#### Extract provided ####

They’re far from the only ones we’ve watched. Plenty of other influencers have also broken the fourth wall of beauty, showing behind-the-scenes photos and videos and a long list of squads to thank — for instance, videos that show stars, singers and models preparing for awards functions. In all of these photos and videos, the influencer featured takes pains to position themselves as just an average person by talking about their nervousness. But the spaces and teams in the background are anything but average. They look impossibly, well, glamorous; who doesn’t want to have 10 people working on them at the same time in some sort of magazine-cover mini-paradise or high-end hotel room? The idea of people working on you is the epitome of relaxation sold to women — from the manicurist and pedicurist to the masseuse, we’ve been taught to relax on top of the laboring bodies of other people (normally less well-off women). It harks back to the days of feudalism, when rich women had ladies-in-waiting whose sole job it was to make the former beautiful.
Even lower-budget versions of this genre of beauty entertainment speak to glamor. “Get Ready With Me,” a YouTube series by cosmetic brand Glossier, might feature less opulent surroundings, the element of glamor is still present in the people featured and the high-end products used — e.g., this installment featuring model Paloma Elesser using Giorgio Armani and Oribe products, among others. And the video’s focus on routine implies a day-to-day investment of time, money and energy into glamor. Even more insidiously, a slew of others series appears to pull back the curtain on beauty, but really just create lust for its (costly) products: the How To’s that aim to teach other women the glamor secrets of the rich and already-societally-deemed conventionally beautiful.

#### Data shown ####

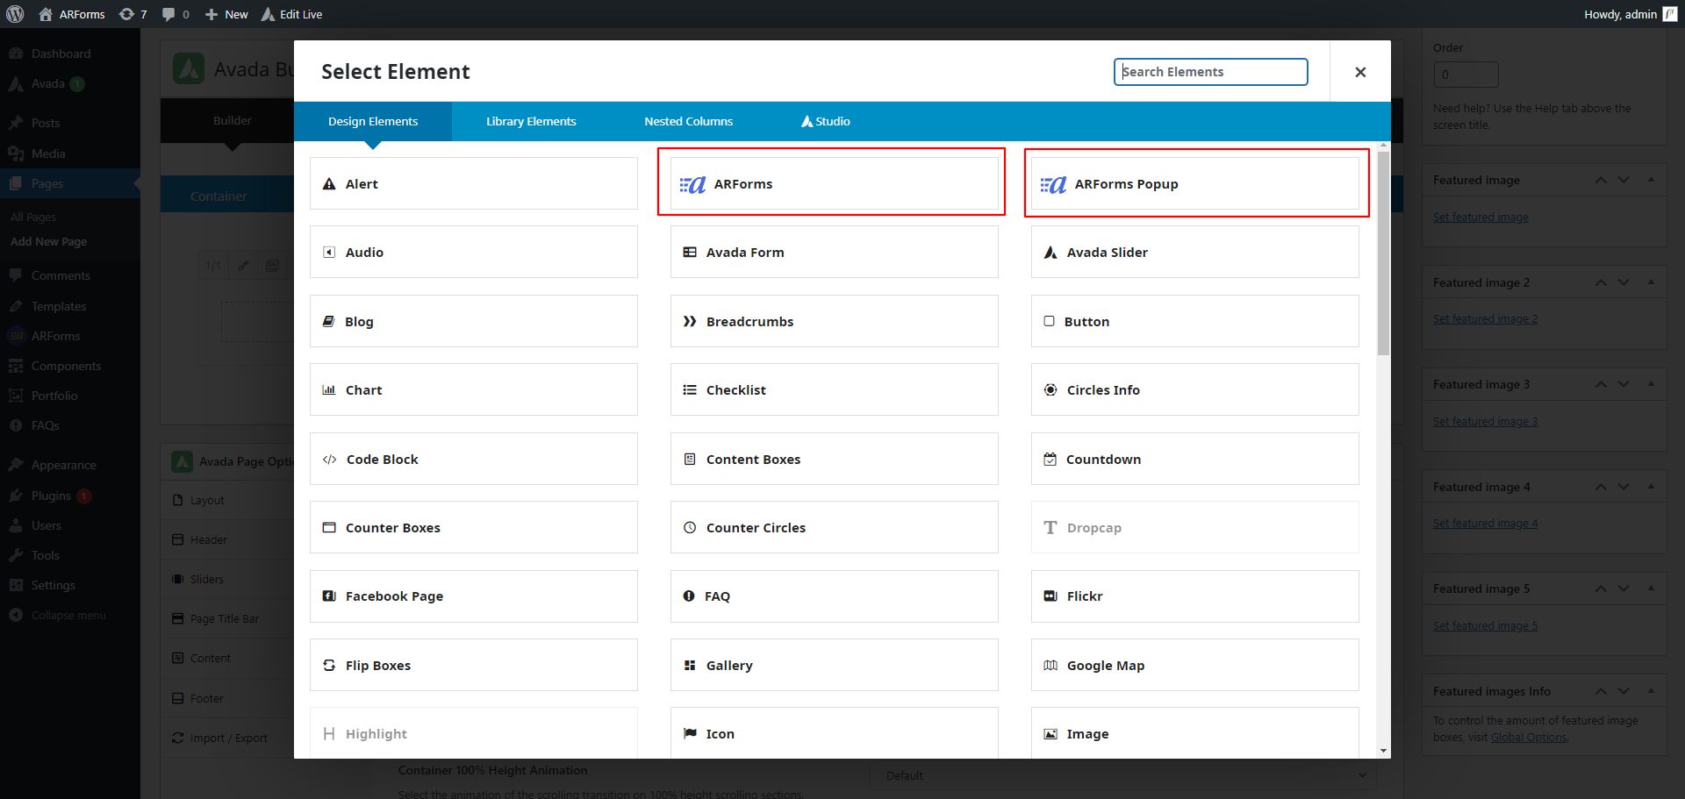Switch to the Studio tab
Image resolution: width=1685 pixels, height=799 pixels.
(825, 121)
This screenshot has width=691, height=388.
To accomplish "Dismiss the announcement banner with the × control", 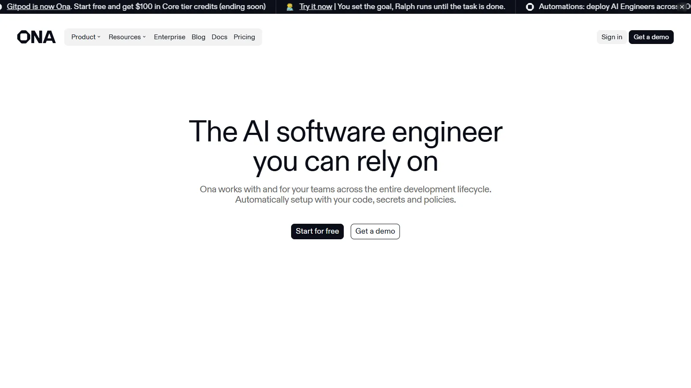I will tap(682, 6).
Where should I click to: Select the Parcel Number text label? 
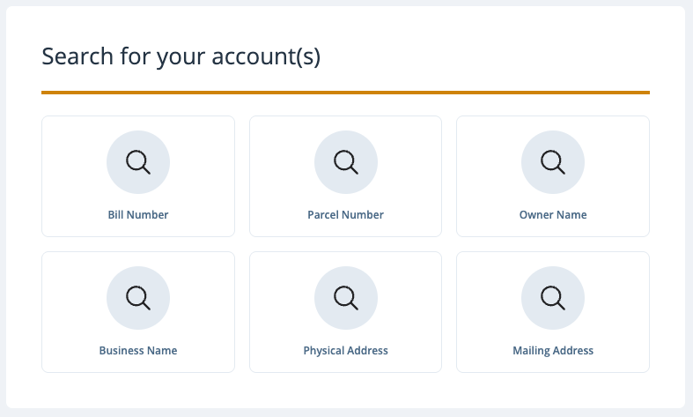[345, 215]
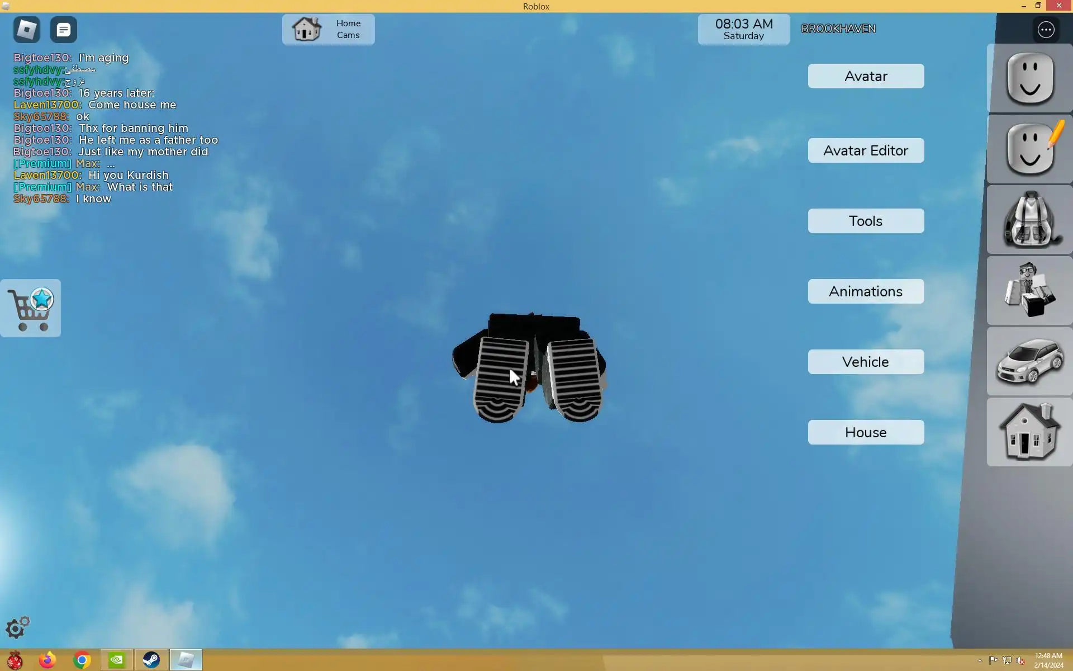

####

▸ **Tasks**
A: According to the passage on beauty influencers, which products does Paloma Elesser use in the Glossier installment?
B: Set down the part of the passage on beauty influencers that begins at the words "Even lower-budget versions" and ends after the words "already-societally-deemed conventionally beautiful.".
C: Resume the passage on beauty influencers from where it stops.

▸ **Task answers**
A: She uses Giorgio Armani and Oribe products, among others.

B:
Even lower-budget versions of this genre of beauty entertainment speak to glamor. “Get Ready With Me,” a YouTube series by cosmetic brand Glossier, might feature less opulent surroundings, the element of glamor is still present in the people featured and the high-end products used — e.g., this installment featuring model Paloma Elesser using Giorgio Armani and Oribe products, among others. And the video’s focus on routine implies a day-to-day investment of time, money and energy into glamor. Even more insidiously, a slew of others series appears to pull back the curtain on beauty, but really just create lust for its (costly) products: the How To’s that aim to teach other women the glamor secrets of the rich and already-societally-deemed conventionally beautiful.

C:
For the women in these videos, beauty is a requirement of their profession and/or livelihood. Stripped of all products and procedures, they effortlessly meet a baseline of societally defined attractiveness that is not impossible to find among the masses but is certainly not commonplace. They, too, feel pressure from producers, managers, casting agents and brands to live up to ever-higher beauty standards. Showing their behind-the-scenes prep might feel cathartic, or it might just be written into their contracts. Either way, they contribute to shifting the goalpost of achieving ‘beauty’ a little further, their baseline appearance being an achievement for many others.
Recently, Chrissy Teigen, known for ‘keeping it real,’ on Instagram by narrating the behind-the-scenes mad-cute of motherhood, posted a photo of herself in a sunlit, marble-floored room, lush garden visible through the floor-to-ceiling glass. She’s leaning back in a chair, legs splayed to the heavens as two people do her make-up — one for her face, one for her legs. The caption reads, “when I was young, makeup was just for the face,” a tongue-and-cheek hint at the ridiculousness society has reached in its expectations of women’s appearance — by a woman who has chosen to live up to those expectations, publicly announce it, and thus raise the bar for all others.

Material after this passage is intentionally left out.